Ночью я снова проснулась. Говорят, во снах возвращается то, что днём случалось. Говорят, мы будто заново одно и то же переживаем.
Не удивилась бы я, приди в мои сны Огний, который станет сверкать своей лихой улыбкой и раз за разом повторять вкрадчивым шёпотом: «Пошли на сеновал, ты мне нравишься, когда ещё та осень? А то смотри, не позову больше гулять. Пошли… Я не каждую зову. Пошли».
Но Огния не было.
Что-то другое мне снилось. Как будто я лежу на чём-то твёрдом, может, на земле или на деревянном полу, и вдруг под спиной это твёрдое тает, как лёд, превращаясь в тёплую воду.

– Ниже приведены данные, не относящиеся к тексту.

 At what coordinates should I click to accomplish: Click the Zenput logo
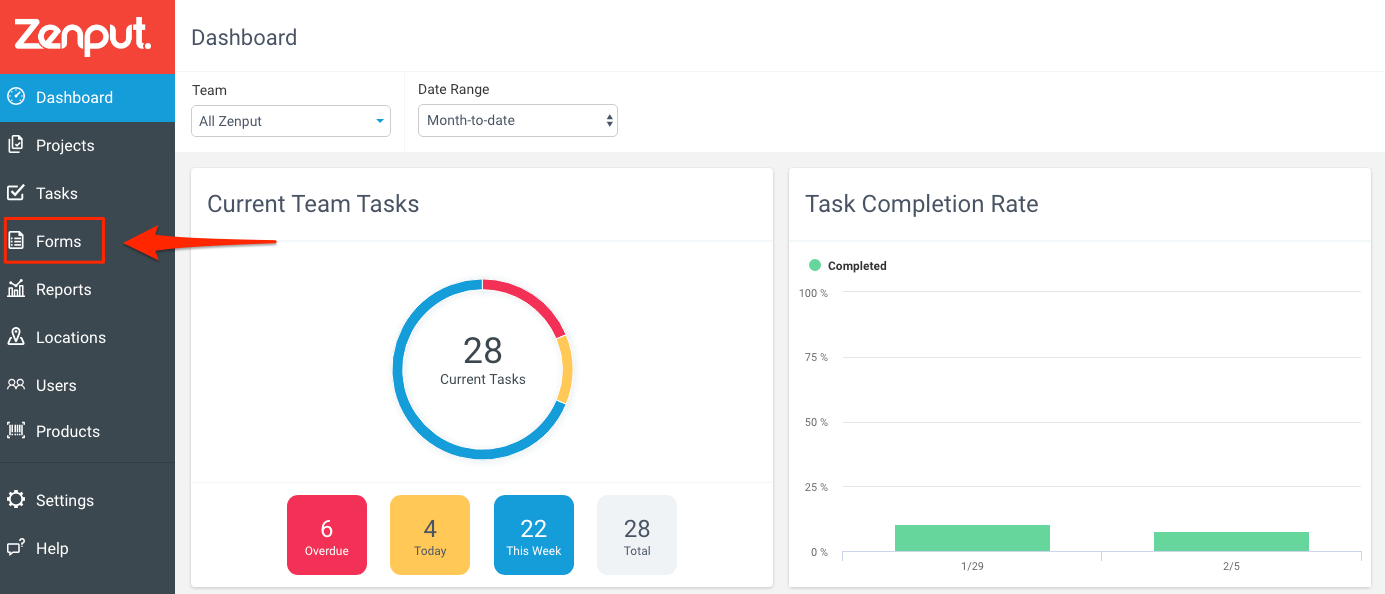coord(83,37)
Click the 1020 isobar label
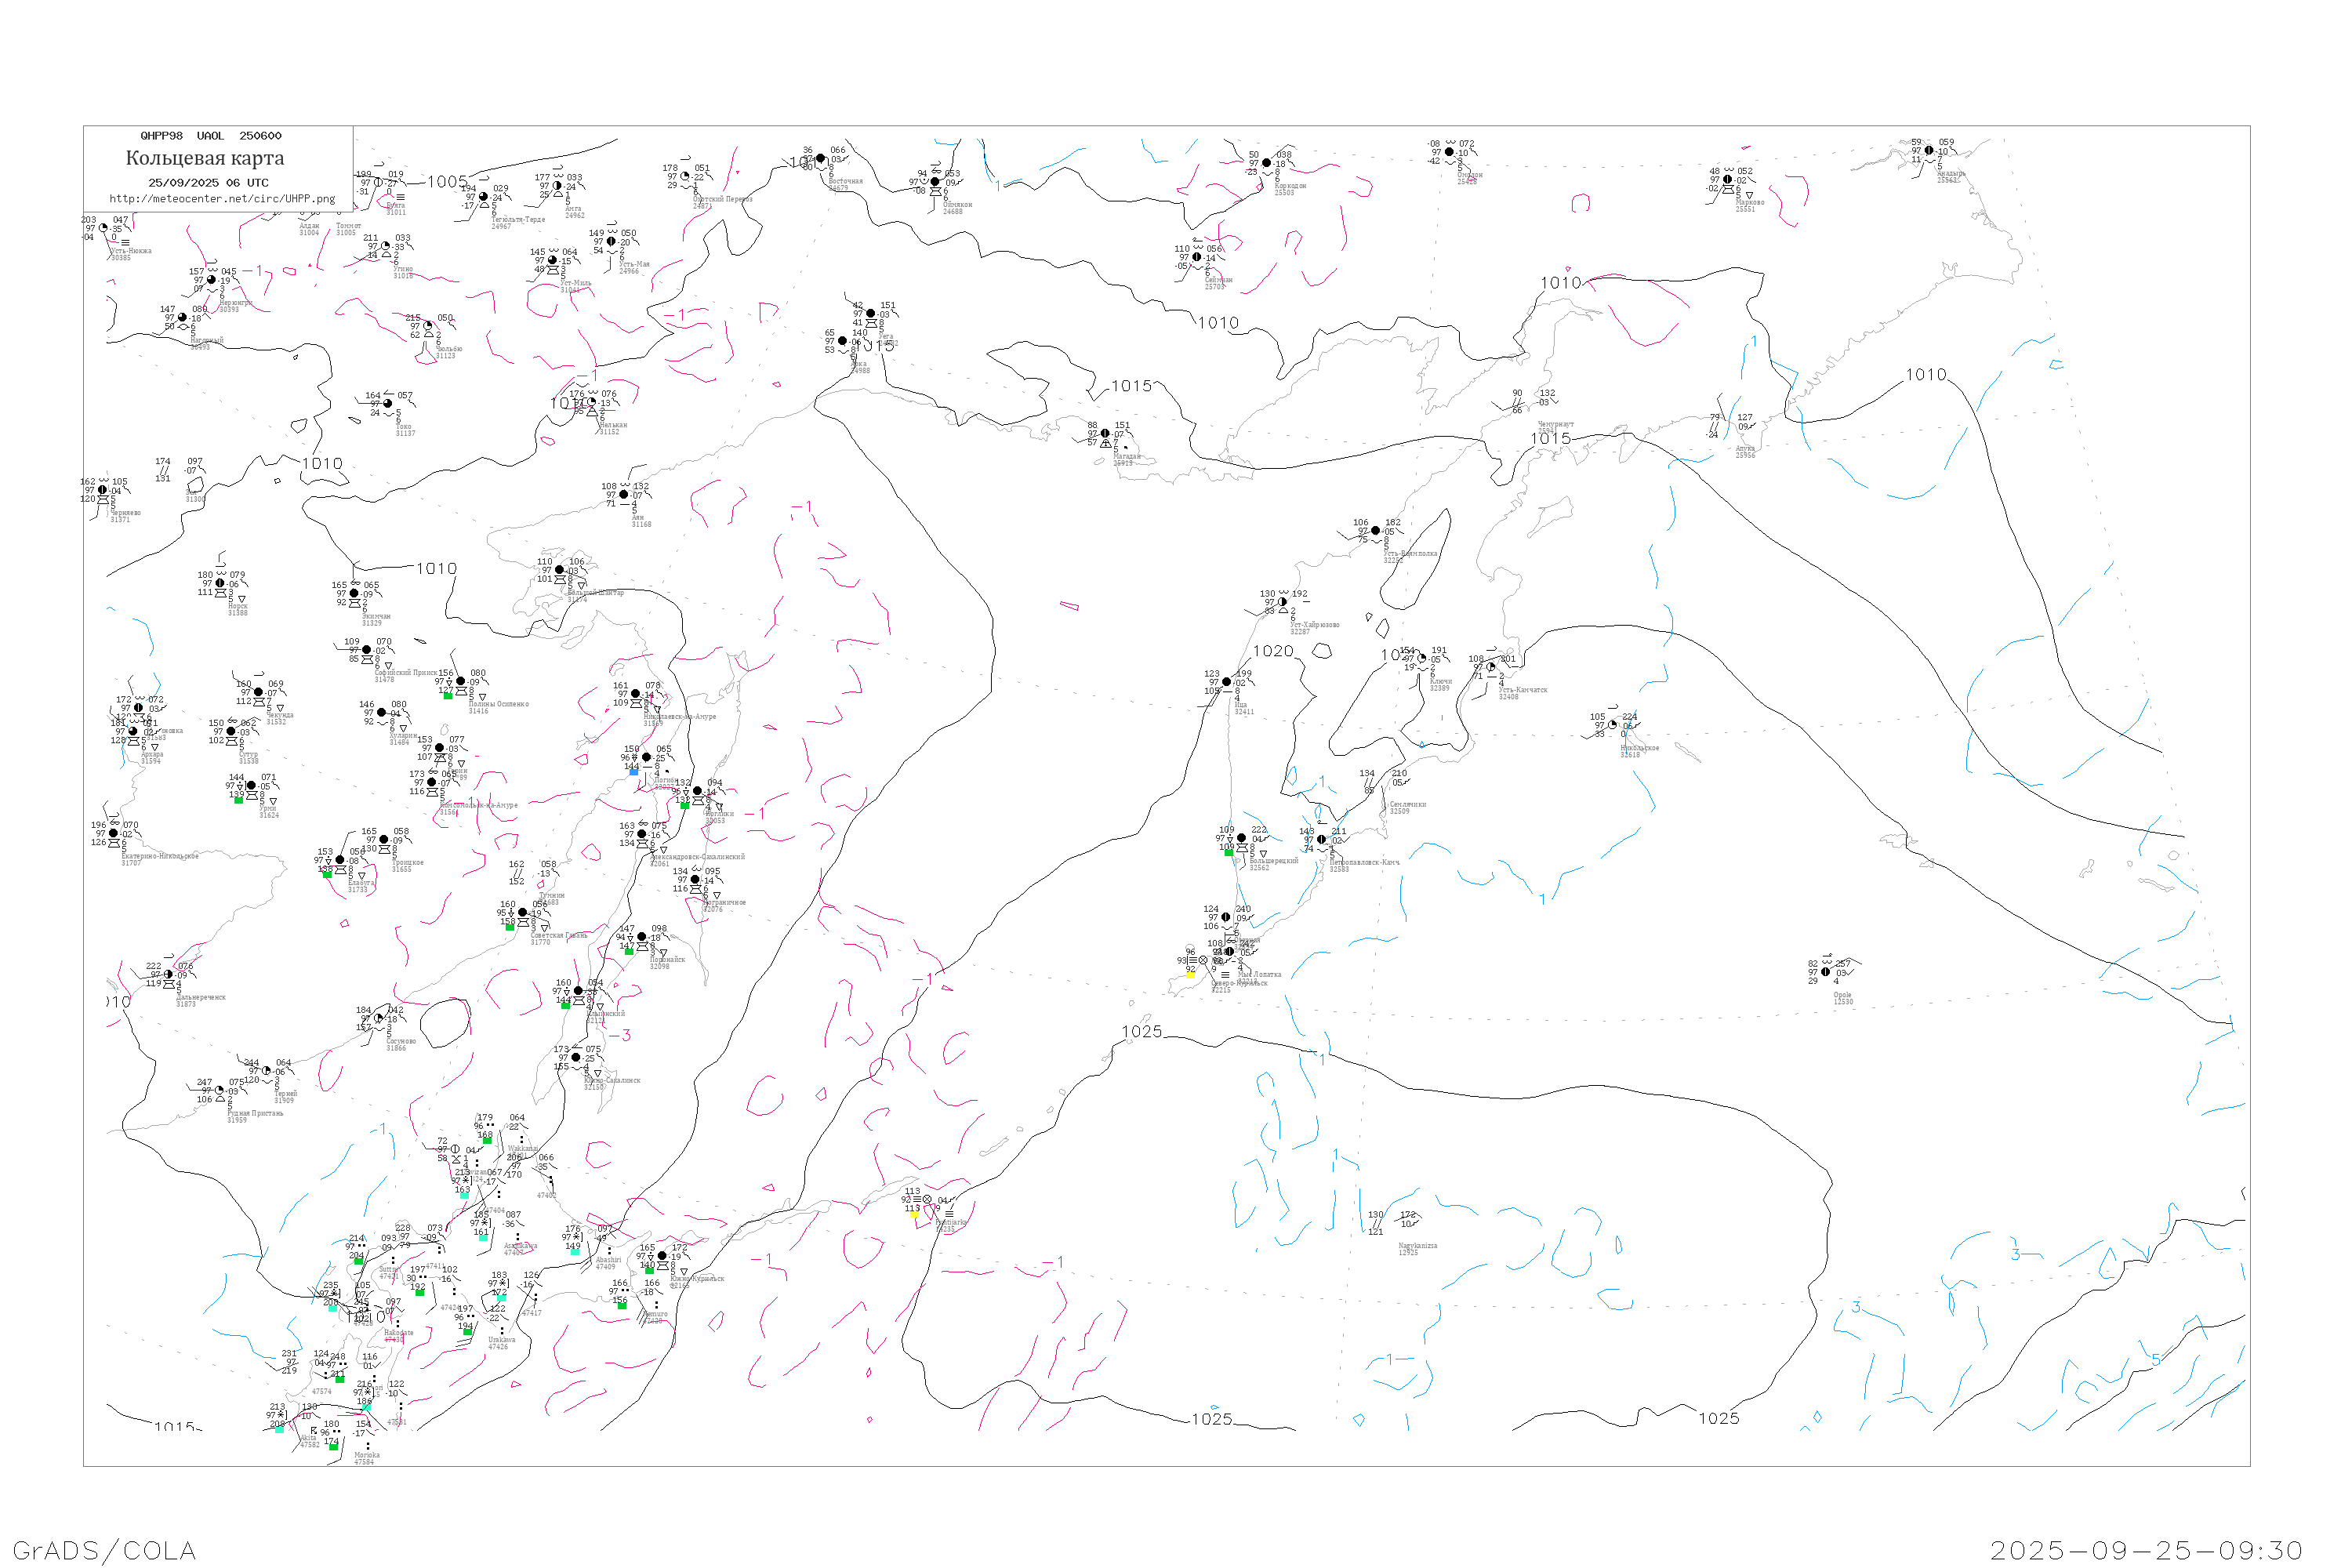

И я медленно погружаюсь в глубину.
Людские деревни сменяли друг друга, как по часам. Погода была хорошей, дороги сухие и ровные, в общем, бери да радуйся, что планам помех нету, но чем ближе к людской столице, тем медленнее двигался Гордей.
Всеволод давно заметил. Каждый день новые задержки и отговорки – то надо чего-то ждать, то замедлить шаг, чтобы что-то послушать, то пропустить других конных. Если бы не знать, что это невозможно, подобное легко объяснить нежеланием добраться до места назначения.
Но это объяснение не подходило.
Обоз с дарами их почти нагнал, ещё пару дней – и обгонит, да вперёд отправится, а Вожак всё тянет и тянет.
Вот и сейчас – до темноты ещё часа три, можно ехать и ехать, ближайшую путевую станцию всего час назад за спиной оставили, а Вожак останавливается, придерживает коня, беспокойно оглядываясь по сторонам.
– Ну, чего опять встали?
Ярый всегда не любил дорогу, поэтому больше обычного бесился, но его никто не слышал. Молодой княжич словно во сне водил головой.